Start of PAGE TEXT
Most families across Oxfordshire will be tucking into turkey and warming themselves by the fire this Christmas.
But for others the festive period will be spent patrolling the battle-scarred streets of Afghanistan and fighting the Taliban.
Territorial soldiers from the 7 Rifles, based at Slade Park Barracks in Headington, Oxford, will be thousands of miles away from home this Christmas. The troops from Salonika Company, based in Oxford and Reading, flew out to Afghanistan on a six-month tour of duty this autumn.
Among them was Rifleman Anthony Facciol who is serving in the Helmand province.
The 37-year-old from Oxford left his civilian work in the plating shop of W. Lucy in Thame this summer and is now a light machine-gun gunner.
As an ex-regular soldier, Rfn Facciol has undertaken tours of Northern Ireland and Belize.
So far he has been providing protection for Camp Bastion in southern Afghanistan - home to about 2,500 British troops.
This has involved guarding the main gate, searching vehicles, patrolling the surrounding desert and providing protection for helicopter medical teams.
He now patrols the desert in armoured vehicles, providing top cover in the turret using a 7.62mm machine gun.
Back home in Oxford he lives with his girlfriend Annie Thompsonok. Rfn Facciol said: "She didn't want me to go but she has a lot of friends and family around her, which helps."
Also flying out in October was Sgt Deborah Francis from Wheatley - one of only three women in Afghanistan with the 7 Rifles.
She is responsible for the administration of every soldier within the unit. As well as pay and allowances, Sgt Francis, who is on her first operational tour, looks after the leave, manages the company office, processes official correspondence and helps organise welfare arrangements.
Sgt Francis, who has been in the Territorial Army for almost 15 years, left her job as a pub manager in June to begin her training.
She described the tour so far as a "good learning experience".
In 2006 she was awarded a Lord Lieutenant's certificate - the highest civilian honour short of an MBE - for services to the TA.
End of PAGE TEXT
▶ **THINGS TO DO**:
**a.** Answer these questions about the article on Oxfordshire territorial soldiers in Afghanistan:
(i) Where are the 7 Rifles based?
(ii) What weapon does Rfn Facciol use when providing top cover in the turret?
(iii) How long has Sgt Francis been in the Territorial Army?
**b.** What is the Spanish translation of this sentence from the article on Oxfordshire territorial soldiers in Afghanistan: "She described the tour so far as a "good learning experience"."?
Start of ENTRIES SUPPLIED
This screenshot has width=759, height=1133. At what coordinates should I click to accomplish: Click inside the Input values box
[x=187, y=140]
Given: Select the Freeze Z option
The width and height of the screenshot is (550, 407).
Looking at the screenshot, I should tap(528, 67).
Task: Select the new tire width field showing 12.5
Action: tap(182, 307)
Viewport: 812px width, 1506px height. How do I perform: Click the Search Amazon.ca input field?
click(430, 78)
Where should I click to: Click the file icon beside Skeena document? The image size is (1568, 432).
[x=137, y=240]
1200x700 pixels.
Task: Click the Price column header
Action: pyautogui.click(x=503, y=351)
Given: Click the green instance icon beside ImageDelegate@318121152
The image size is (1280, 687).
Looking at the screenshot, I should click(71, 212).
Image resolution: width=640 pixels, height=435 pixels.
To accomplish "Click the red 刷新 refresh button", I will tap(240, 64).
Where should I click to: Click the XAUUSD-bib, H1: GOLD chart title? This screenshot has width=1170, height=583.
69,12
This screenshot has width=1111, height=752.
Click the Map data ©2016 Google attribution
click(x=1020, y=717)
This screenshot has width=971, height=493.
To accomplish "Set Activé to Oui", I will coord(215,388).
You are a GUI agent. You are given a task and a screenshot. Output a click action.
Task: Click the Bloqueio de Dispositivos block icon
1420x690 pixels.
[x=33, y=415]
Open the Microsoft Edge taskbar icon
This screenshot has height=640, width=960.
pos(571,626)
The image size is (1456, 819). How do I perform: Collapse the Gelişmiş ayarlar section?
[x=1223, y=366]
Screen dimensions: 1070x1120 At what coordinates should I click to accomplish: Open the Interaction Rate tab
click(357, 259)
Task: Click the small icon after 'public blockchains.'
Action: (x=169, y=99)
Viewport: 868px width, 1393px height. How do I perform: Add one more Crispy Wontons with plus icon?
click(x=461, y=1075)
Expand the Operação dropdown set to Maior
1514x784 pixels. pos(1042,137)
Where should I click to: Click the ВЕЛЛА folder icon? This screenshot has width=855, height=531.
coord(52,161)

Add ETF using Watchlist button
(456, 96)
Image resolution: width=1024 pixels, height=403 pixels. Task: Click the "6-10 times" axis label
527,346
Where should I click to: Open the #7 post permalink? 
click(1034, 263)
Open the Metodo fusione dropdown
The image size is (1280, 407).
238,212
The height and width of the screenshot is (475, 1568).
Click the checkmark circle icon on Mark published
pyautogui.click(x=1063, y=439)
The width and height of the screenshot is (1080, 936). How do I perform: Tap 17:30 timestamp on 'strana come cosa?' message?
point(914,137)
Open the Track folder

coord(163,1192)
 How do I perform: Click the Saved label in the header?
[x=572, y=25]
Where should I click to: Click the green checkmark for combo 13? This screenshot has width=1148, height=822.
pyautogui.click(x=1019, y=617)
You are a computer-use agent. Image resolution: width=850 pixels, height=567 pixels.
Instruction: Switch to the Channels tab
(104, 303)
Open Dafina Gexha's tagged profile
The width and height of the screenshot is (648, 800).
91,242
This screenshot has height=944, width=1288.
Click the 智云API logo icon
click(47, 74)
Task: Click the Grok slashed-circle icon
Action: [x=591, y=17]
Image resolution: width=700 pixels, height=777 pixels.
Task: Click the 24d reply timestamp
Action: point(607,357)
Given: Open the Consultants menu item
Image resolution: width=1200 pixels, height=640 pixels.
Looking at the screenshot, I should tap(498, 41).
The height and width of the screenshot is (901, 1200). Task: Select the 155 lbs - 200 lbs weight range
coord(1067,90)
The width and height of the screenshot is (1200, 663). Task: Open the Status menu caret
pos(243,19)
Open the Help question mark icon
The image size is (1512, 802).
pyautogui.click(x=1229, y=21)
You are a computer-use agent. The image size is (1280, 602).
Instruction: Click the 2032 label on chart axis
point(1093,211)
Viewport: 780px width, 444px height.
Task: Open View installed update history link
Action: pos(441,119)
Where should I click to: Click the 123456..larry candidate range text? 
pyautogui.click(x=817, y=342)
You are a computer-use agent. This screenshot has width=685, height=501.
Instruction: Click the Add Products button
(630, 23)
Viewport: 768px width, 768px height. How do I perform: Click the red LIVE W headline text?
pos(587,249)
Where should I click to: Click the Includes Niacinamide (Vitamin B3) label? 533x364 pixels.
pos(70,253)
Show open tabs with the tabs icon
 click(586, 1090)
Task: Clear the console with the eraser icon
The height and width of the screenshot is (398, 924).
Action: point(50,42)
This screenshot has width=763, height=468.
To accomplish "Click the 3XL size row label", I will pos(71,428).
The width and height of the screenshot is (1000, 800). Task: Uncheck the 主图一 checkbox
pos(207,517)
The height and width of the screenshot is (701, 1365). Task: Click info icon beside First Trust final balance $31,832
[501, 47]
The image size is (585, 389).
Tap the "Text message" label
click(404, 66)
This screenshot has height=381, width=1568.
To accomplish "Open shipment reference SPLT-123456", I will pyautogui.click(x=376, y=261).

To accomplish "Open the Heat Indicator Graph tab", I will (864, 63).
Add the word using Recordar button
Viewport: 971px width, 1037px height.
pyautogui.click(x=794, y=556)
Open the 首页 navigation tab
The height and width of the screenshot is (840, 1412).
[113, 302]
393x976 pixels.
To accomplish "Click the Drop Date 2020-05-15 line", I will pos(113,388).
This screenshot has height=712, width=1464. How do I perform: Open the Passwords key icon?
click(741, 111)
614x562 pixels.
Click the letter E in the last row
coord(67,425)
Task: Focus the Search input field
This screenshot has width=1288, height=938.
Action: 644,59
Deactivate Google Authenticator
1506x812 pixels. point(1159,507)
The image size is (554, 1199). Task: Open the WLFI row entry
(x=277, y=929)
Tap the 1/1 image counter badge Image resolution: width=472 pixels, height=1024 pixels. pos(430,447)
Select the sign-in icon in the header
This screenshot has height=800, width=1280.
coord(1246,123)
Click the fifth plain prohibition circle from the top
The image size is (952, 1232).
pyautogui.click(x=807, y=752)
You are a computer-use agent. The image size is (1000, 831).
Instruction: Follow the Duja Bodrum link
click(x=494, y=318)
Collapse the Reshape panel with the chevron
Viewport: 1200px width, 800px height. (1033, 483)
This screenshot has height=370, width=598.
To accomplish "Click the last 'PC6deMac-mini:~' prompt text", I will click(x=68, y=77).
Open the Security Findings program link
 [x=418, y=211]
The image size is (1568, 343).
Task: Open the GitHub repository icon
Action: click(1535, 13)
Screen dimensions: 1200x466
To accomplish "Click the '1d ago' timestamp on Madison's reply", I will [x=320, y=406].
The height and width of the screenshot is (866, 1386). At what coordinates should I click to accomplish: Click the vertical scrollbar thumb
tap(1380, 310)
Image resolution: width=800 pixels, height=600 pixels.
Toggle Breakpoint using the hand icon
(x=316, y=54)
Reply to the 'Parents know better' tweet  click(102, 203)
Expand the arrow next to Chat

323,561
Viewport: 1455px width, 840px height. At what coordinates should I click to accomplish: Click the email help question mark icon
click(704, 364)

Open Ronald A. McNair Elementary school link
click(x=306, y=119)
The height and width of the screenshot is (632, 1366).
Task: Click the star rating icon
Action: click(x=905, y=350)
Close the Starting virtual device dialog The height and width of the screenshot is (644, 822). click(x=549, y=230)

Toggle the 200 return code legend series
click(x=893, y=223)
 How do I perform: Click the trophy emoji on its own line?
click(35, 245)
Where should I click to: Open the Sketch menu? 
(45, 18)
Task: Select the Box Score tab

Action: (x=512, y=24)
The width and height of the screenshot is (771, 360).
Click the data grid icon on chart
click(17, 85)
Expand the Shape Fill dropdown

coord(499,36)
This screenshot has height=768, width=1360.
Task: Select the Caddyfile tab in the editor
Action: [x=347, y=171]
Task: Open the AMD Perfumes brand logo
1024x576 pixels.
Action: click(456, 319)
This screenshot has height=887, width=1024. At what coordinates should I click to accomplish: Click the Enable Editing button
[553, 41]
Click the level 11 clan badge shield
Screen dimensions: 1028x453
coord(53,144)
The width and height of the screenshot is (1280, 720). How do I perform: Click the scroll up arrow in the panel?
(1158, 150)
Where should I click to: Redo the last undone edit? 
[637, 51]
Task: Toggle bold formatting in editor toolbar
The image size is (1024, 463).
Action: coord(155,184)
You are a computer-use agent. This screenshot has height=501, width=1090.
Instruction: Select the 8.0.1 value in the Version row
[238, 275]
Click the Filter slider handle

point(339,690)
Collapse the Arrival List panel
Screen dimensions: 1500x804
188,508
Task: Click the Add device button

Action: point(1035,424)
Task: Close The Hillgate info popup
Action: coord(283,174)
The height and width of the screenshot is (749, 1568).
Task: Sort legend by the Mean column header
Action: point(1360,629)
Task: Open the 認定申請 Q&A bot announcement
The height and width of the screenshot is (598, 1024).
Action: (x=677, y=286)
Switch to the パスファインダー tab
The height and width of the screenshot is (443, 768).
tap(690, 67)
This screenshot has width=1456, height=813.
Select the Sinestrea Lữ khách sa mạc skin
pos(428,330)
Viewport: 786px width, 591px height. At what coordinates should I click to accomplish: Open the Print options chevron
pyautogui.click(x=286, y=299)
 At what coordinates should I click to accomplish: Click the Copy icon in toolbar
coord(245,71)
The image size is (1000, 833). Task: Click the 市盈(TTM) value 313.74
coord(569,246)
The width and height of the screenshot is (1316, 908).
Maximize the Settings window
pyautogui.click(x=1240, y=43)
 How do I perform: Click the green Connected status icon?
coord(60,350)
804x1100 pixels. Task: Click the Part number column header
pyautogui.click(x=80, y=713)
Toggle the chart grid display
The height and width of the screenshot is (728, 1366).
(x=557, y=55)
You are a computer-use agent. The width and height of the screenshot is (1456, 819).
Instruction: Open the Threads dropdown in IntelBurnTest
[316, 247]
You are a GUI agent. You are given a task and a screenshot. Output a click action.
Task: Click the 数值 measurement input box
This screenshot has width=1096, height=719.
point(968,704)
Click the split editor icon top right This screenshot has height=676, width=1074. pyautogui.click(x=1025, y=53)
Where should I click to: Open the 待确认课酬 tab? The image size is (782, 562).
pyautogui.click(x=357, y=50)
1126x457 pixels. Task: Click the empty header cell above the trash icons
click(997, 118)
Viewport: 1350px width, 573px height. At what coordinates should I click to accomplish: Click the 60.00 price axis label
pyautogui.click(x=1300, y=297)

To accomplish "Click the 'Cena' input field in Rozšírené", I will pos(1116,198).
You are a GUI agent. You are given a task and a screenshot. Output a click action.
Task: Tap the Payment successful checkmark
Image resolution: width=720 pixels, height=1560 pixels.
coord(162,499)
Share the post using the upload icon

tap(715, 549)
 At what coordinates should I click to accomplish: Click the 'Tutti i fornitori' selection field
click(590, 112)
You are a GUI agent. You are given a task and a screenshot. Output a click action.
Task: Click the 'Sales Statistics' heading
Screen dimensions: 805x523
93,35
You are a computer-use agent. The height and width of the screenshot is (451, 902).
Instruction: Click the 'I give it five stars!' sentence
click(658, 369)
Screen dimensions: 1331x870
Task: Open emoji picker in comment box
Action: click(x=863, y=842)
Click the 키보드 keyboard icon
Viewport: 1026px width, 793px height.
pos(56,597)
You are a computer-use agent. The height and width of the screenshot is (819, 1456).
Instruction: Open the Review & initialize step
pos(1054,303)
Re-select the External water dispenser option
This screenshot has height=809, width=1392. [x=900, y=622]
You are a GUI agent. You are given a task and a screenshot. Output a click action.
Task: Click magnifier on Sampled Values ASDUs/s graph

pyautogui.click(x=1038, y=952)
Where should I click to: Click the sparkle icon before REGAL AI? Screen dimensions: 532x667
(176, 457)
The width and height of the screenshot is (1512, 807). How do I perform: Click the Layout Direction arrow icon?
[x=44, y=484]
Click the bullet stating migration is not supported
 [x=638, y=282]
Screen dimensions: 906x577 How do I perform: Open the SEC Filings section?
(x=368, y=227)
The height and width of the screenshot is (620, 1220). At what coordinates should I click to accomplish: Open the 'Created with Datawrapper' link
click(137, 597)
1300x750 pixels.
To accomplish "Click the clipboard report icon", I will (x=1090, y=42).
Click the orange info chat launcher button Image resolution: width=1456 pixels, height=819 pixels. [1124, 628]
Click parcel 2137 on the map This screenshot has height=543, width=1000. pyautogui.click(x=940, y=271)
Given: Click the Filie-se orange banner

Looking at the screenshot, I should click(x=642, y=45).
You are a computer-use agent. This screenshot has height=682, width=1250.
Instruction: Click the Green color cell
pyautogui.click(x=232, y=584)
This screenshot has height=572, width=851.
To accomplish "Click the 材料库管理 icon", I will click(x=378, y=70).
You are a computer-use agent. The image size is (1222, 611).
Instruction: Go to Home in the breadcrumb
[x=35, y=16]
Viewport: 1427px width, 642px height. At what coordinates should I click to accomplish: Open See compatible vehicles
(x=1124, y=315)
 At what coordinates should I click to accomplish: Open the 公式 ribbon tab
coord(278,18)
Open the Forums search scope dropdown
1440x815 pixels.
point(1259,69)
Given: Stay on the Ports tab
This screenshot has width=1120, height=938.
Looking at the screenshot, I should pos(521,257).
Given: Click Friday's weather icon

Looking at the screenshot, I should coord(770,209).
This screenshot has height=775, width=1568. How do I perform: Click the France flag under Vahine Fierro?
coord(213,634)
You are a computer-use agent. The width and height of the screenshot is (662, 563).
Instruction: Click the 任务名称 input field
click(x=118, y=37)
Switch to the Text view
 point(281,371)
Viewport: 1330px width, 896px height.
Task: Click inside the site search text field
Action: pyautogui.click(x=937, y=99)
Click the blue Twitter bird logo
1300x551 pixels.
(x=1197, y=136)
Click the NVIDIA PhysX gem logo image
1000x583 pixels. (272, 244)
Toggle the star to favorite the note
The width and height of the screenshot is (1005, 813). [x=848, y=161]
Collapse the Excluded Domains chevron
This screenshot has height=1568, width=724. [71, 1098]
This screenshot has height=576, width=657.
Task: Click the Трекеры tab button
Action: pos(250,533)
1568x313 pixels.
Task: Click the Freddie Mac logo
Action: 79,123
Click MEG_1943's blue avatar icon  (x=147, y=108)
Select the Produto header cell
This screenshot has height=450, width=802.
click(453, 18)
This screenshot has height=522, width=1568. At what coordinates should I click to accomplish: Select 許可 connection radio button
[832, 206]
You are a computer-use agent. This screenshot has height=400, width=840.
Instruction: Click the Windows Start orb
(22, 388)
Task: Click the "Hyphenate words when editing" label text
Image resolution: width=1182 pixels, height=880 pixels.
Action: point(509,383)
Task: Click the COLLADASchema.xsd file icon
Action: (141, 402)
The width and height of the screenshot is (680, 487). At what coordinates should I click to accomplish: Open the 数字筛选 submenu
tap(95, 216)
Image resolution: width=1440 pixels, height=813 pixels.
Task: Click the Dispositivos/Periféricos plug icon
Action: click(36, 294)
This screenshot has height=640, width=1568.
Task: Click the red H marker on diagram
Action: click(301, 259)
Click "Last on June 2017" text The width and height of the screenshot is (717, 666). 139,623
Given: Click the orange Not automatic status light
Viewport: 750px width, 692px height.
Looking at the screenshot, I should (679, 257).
End of ENTRIES SUPPLIED
▶ **TASK-BY-TASK RESULTS**:
**a.**
(i) Slade Park Barracks in Headington, Oxford
(ii) A 7.62mm machine gun
(iii) Almost 15 years

**b.** Describió su período de servicio hasta el momento como una "buena experiencia de aprendizaje".